The main limitation of this study was that the trial data were obtained from young, healthy volunteers. More encouraging outcomes may have been determined from patients with thoracic or abdominal tumors comorbid with pulmonary dysfunction or deficiency. The major challenge was selecting appropriate patients who would obtain the maximum benefit from using the OSOSM system. Moreover, the cardiopulmonary functions of patients should have been tested to filter the sample. In addition, the patients could have inhaled oxygen for more than 10 minutes before accessing the therapy room, which may have led to better outcomes because of oxygen enrichment.

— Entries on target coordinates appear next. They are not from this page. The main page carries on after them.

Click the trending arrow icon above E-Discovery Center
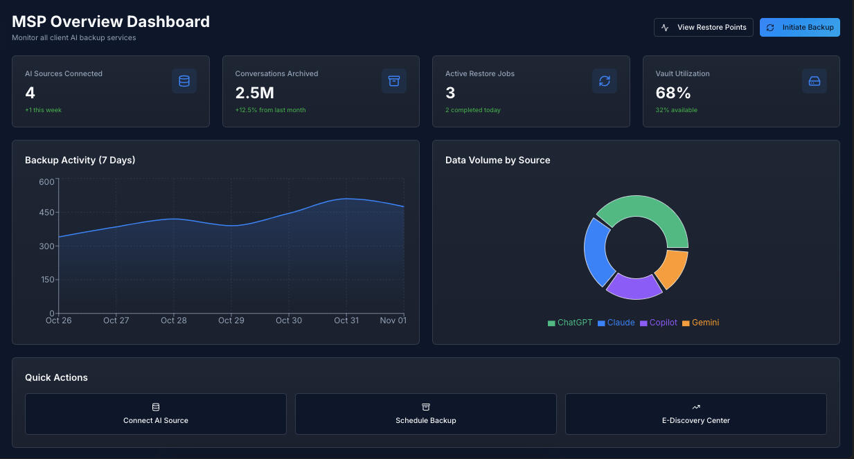This screenshot has width=854, height=459. [x=696, y=407]
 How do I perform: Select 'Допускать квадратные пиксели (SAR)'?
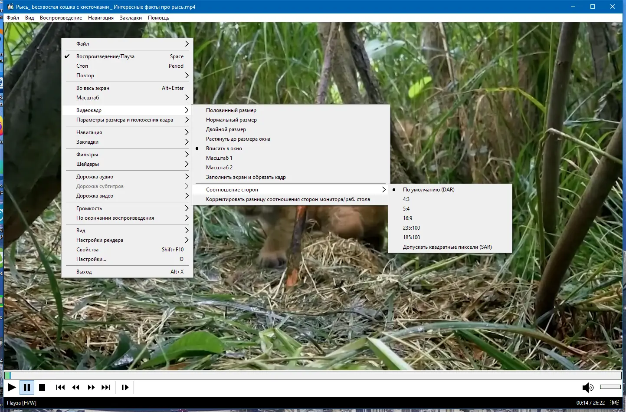point(447,247)
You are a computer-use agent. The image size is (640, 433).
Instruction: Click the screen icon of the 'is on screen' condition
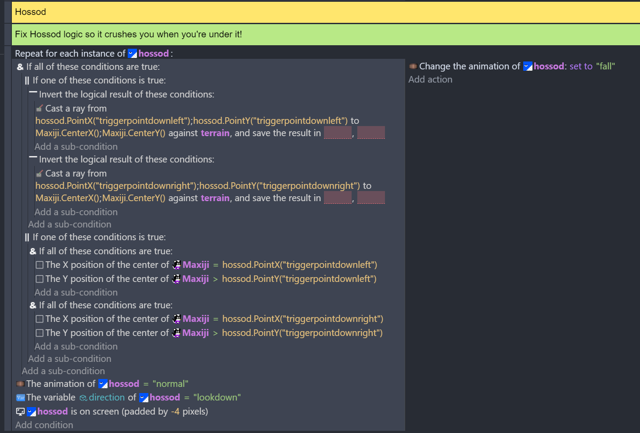20,411
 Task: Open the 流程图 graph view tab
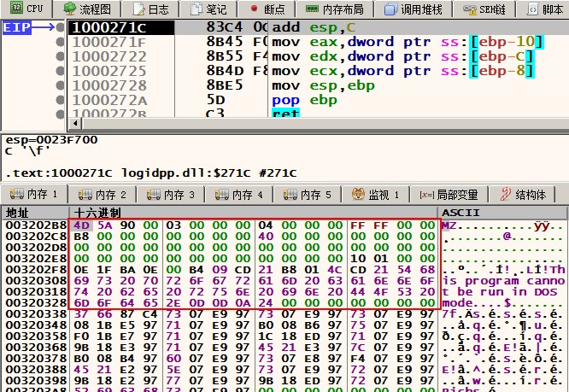pos(87,9)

Radiotherapy with ABC has been performed in our hospital for nearly 15 years. Although the ABC device plays an important role in dose escalation for tumors and dose decreases for OARs8,9,27, there are some details that should be given special consideration. Patients should be provided with sufficient time to rest; radiation therapist should choose the right moments to stop rest and start beam-on treatment; the normal shape of the connection pipe should be maintained; the connection pipe should be kept clean and dry (especially the filter); and the tightness of the pipeline should be checked and confirmed8,9.

Conclusions

The clinical test of our OSOSM system demonstrated that the SpO2 decline associated with using ABC cannot be ignored. Furthermore, inhaling oxygen can significantly prolong patient breath-holding time and limit the SpO2 decline while shortening SpO2 recovery and rest time after the ABC is applied. The proposed OSOSM system offers a practical way to improve the use of the ABC via continuous monitoring of SpO2 and the oxygen supply. This system serves as an objective, quantitative index for deciding the optimal moment to start beam-on treatment, raising the SpO2 and shortening the rest time. Moreover, this system holds the potential to improve the efficiency and clinical outcomes of applying the ABC.